----- Trecho do documento -----

No segundo turno das eleições, o ainda candidato prometeu que, se
eleito, iria escolher todo o primeiro escalão a partir de critérios
técnicos, sem a interferência de partidos políticos, além de requisitos
como “competência, autoridade, patriotismo e iniciativa”.
“Os militares tendem a funcionar nesta conjuntura como substitutos
‘neutros’, ‘imparciais e, ‘técnicos’ aos políticos profissionais,
envolvidos constantemente em escândalos de corrupção. Reedita-se a
mitologia, enterrada desde o fim da ditadura, de que os militares
seriam, por excelência, ‘servidores públicos’ desinteressados”, diz
Codato.
Para o pesquisador, é impossível prever o impacto da atuação de tantos
oficiais no 1º escalão. “Os militares, tanto como corporação quanto como
indivíduos, estão afastados há muito tempo da elite administrativa do
Estado brasileiro. O maior risco pode ser não exatamente a interferência
dos militares no Executivo, mas a interferência no sentido inverso, do
Executivo e, portanto, da política partidária e dos interesses
econômicos, nas Forças Armadas. O quanto esse caminho inverso pode
influenciar as Forças Armadas, é impossível, hoje, prever”, afirma ele.
Codato cita que o presidente da República possui 23 mil cargos de livre
nomeação e que, neste caso, “é impossível” falar-se em uma
“militarização” da administração pública. “É preciso não confundir a
presença dos militares à frente de ministérios importantes com a
militarização da administração do Estado”.

----- Trecho da listagem -----

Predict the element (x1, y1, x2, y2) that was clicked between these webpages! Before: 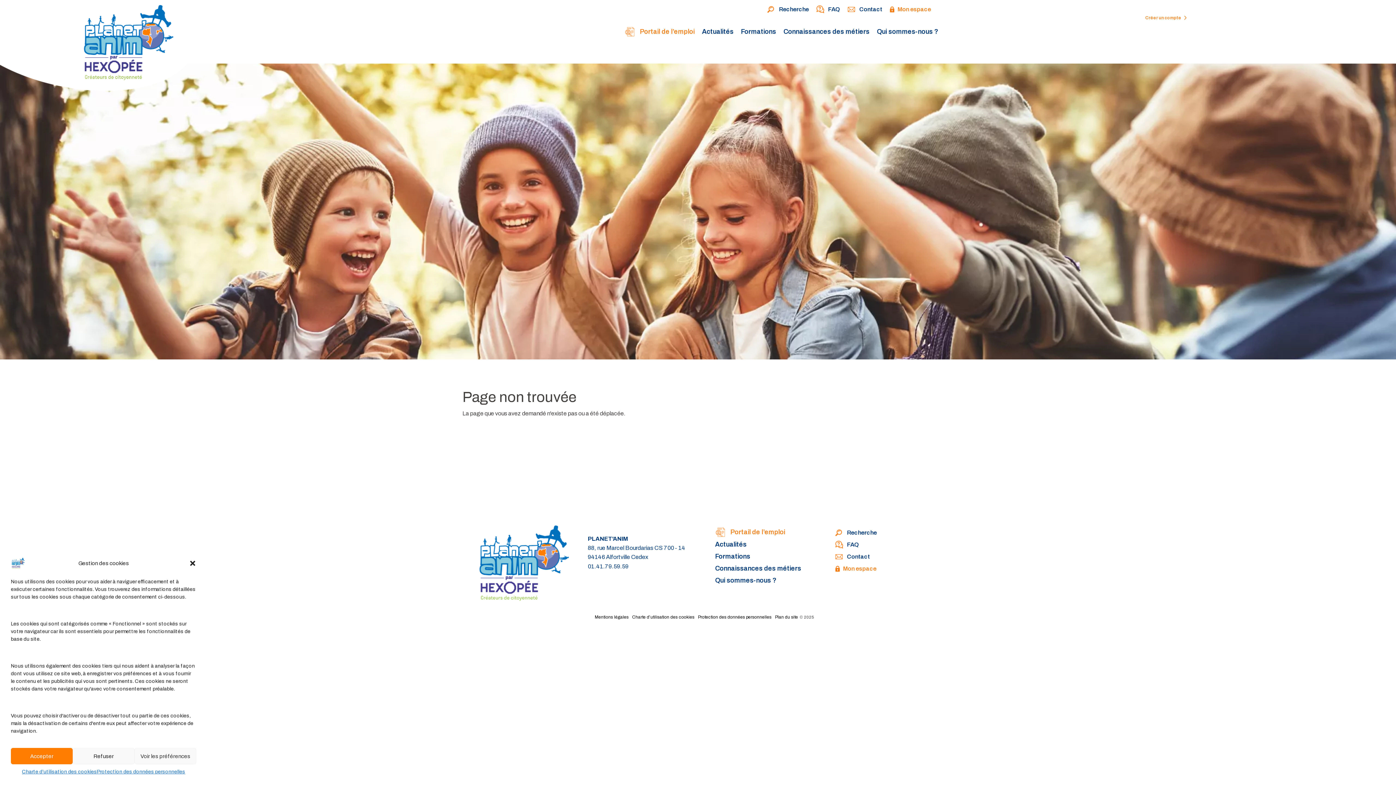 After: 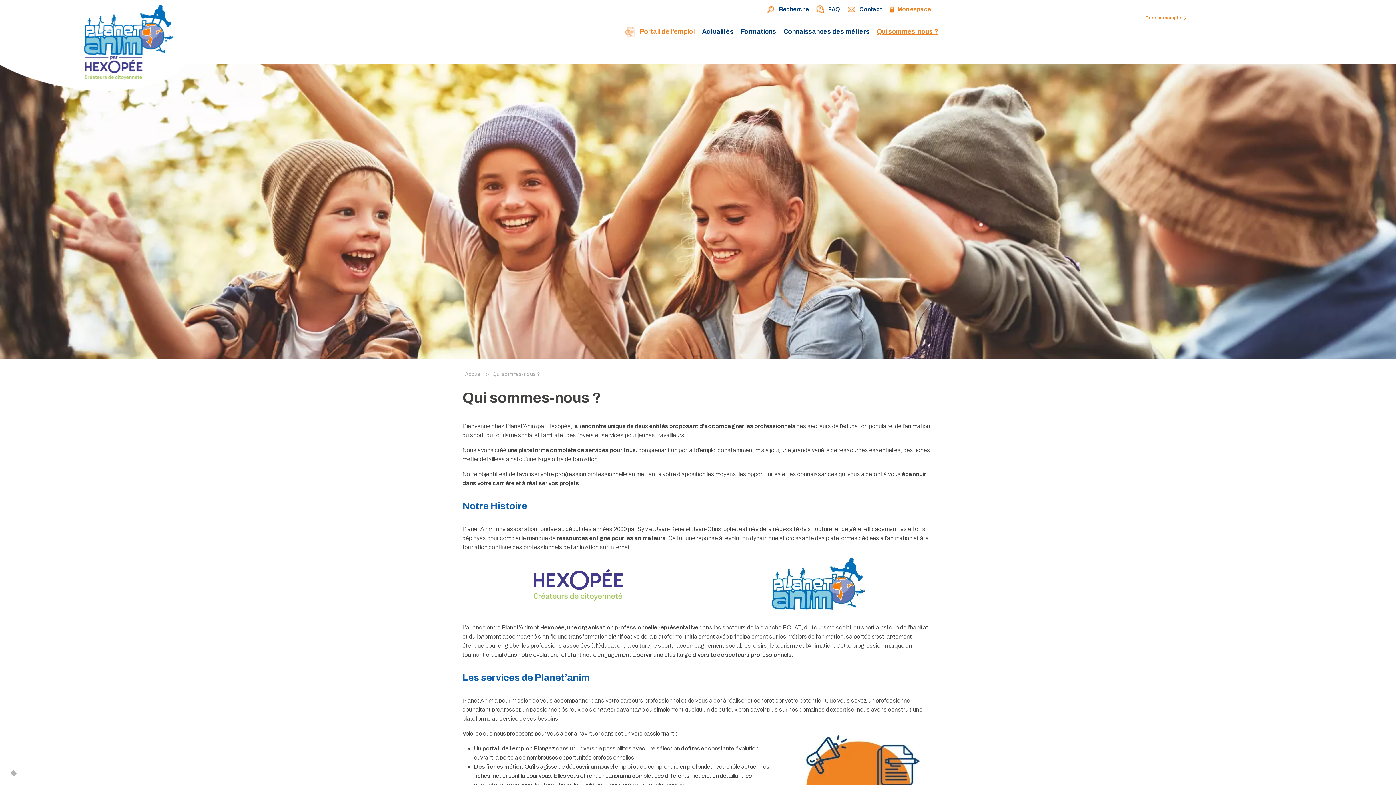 Action: bbox: (877, 28, 938, 36) label: Qui sommes-nous ?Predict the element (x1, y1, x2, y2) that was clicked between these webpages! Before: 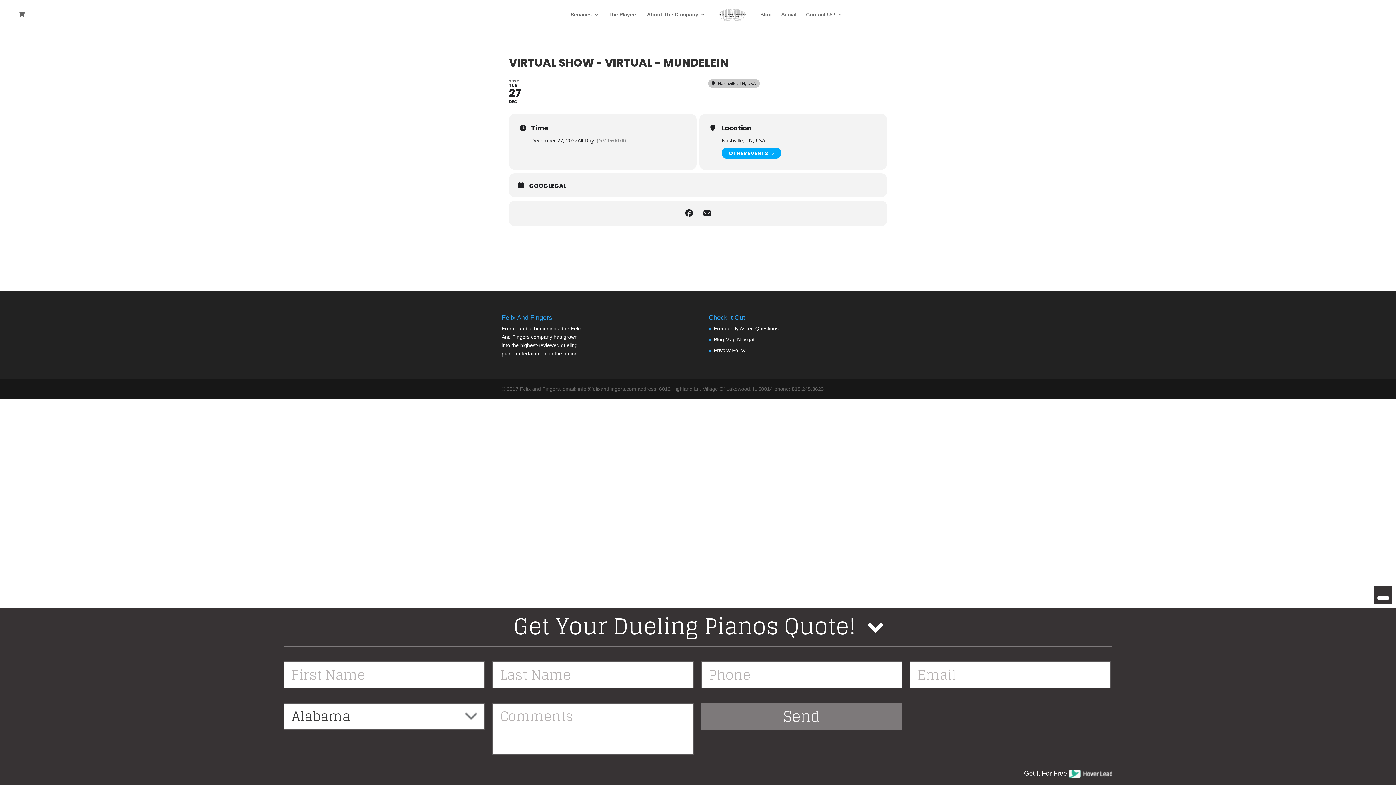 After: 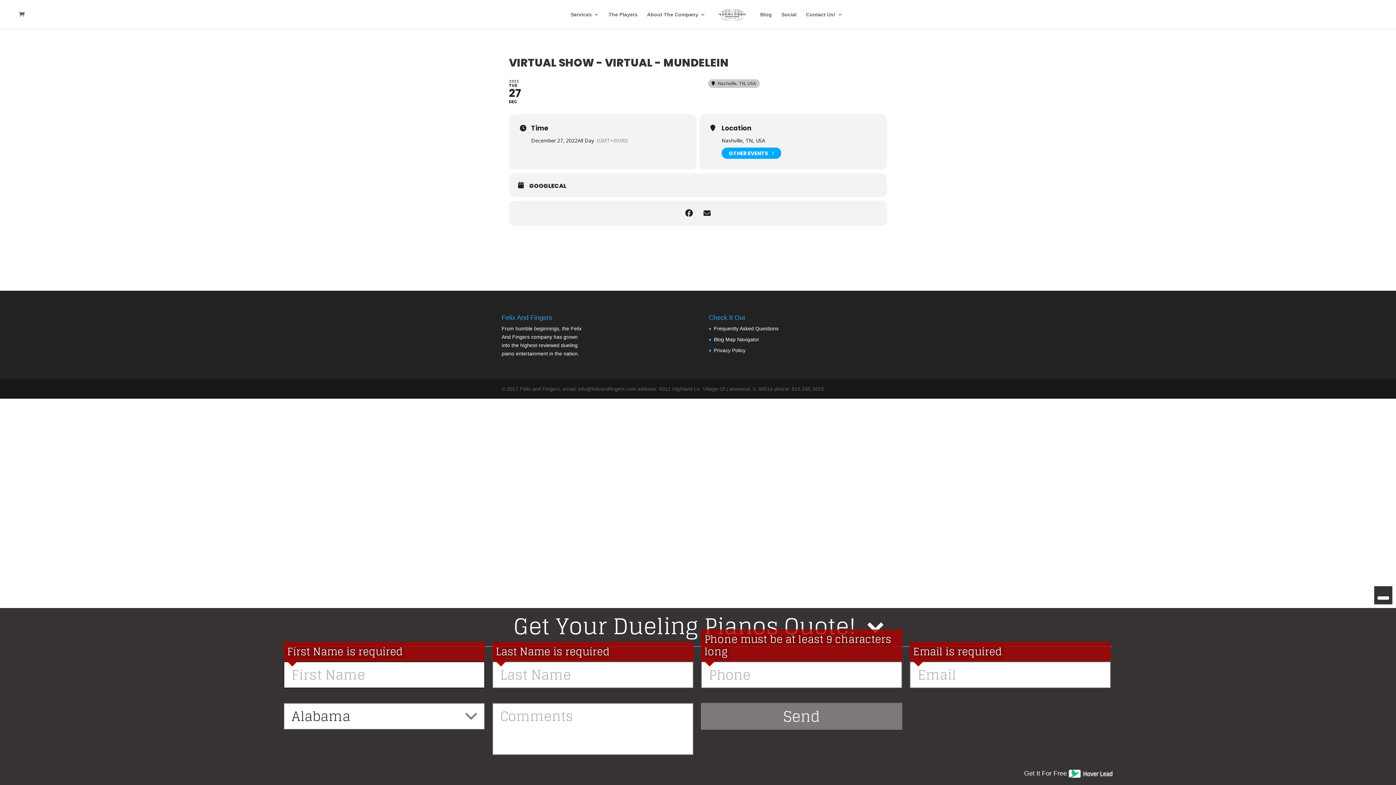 Action: label: Send bbox: (701, 703, 902, 730)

-----

# Instruções e requisitos:
Prossiga o texto sobre os militares no primeiro escalão do governo a partir da última frase apresentada. A listagem é um material à parte, independente do texto sobre os militares no primeiro escalão do governo.

# Resultado do exercício:
O cientista político Alcindo Gonçalves, da Universidade Católica de
Santos, entende não ser possível comparar o “núcleo militar” do governo
Bolsonaro com a presença de oficiais no comando do país no regime
imposto em 1964.
“A nomeação de militares é diferente de um governo das Forças Armadas,
um poder exercido pelas Forças Armadas, quando você tinha generais,
almirantes e brigadeiros da ativa representando as Forças Armadas no
comando do Executivo”, diz.
Gonçalves diz ainda que, apesar de os militares escolhidos por Bolsonaro
serem da reserva, há “uma mudança importante na política brasileira”.
“Agora, temos um governo de alguém que foi militar, um civil que foi
eleito, e que escolhe figuras militares individualmente, por suas
qualidades, méritos e experiências, segundo o próprio Bolsonaro
explicou, mas que trazem consigo valores culturais que representam uma
postura militar”, diz o especialista.
“Não podemos achar que militar é uma ave rara. Eles possuem aprendizados
que podem contribuir para a função pública. O que não pode haver é
misturar ideias da tradição militar na interferência da condução
política”, salienta o professor.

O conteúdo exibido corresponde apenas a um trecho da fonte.